[Entries for locating words and elements]
(begin)

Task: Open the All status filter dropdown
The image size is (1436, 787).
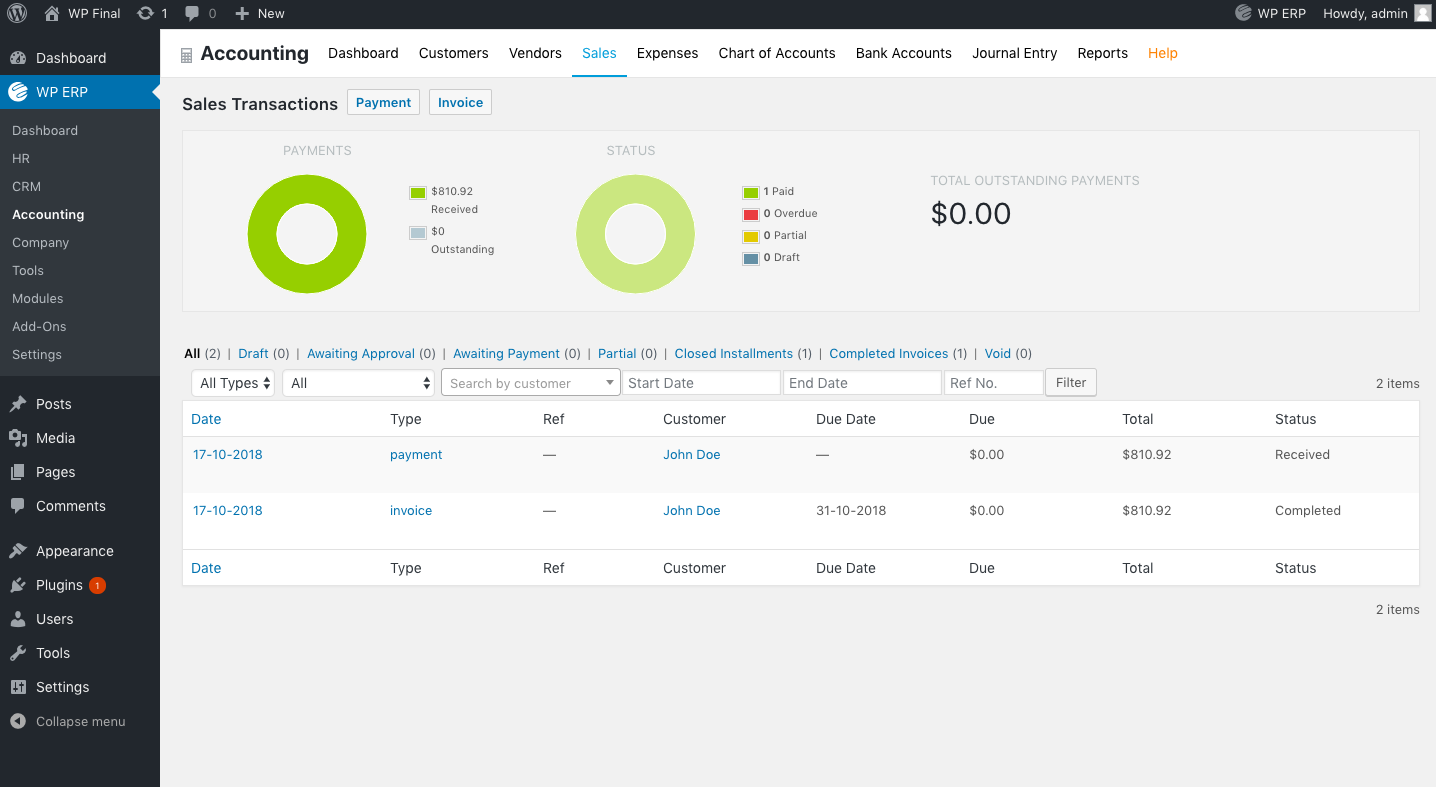Action: 358,383
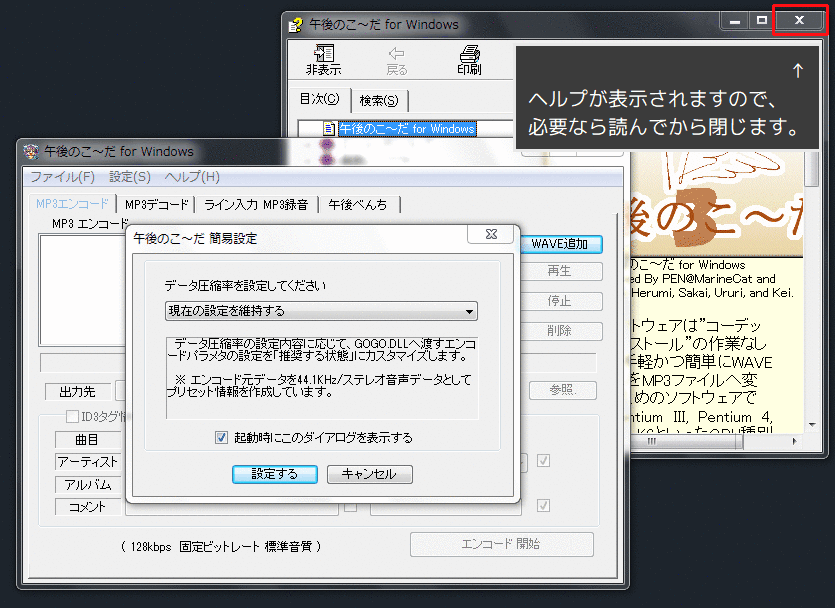Select the 検索(S) tab in help window
Image resolution: width=835 pixels, height=608 pixels.
378,100
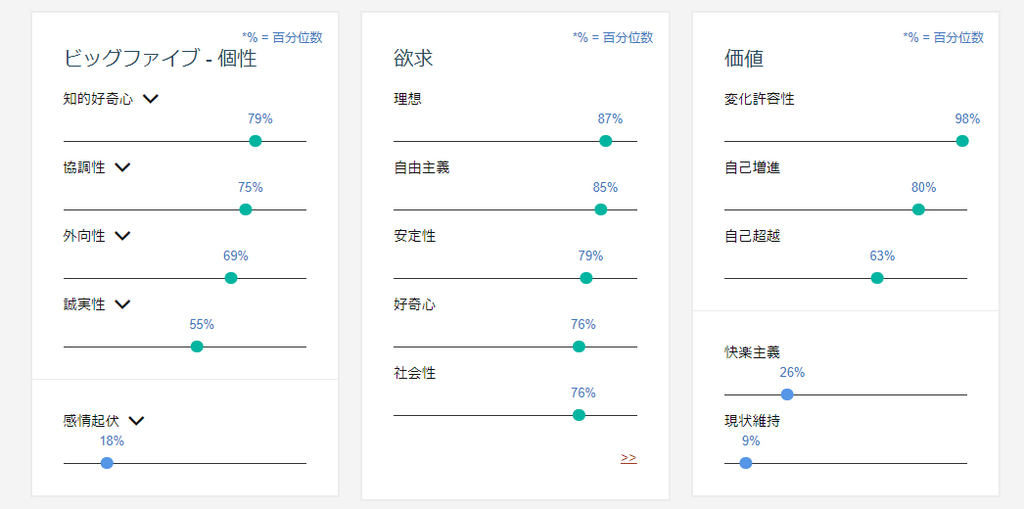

(end)

Task to carry out: Copy every line of the records above exactly as they stand, but leave the pictures out of your copy.

Exercise output:
Task: Open the All status filter dropdown
The image size is (1436, 787).
Action: 358,383
Select the 検索(S) tab in help window
Image resolution: width=835 pixels, height=608 pixels.
378,100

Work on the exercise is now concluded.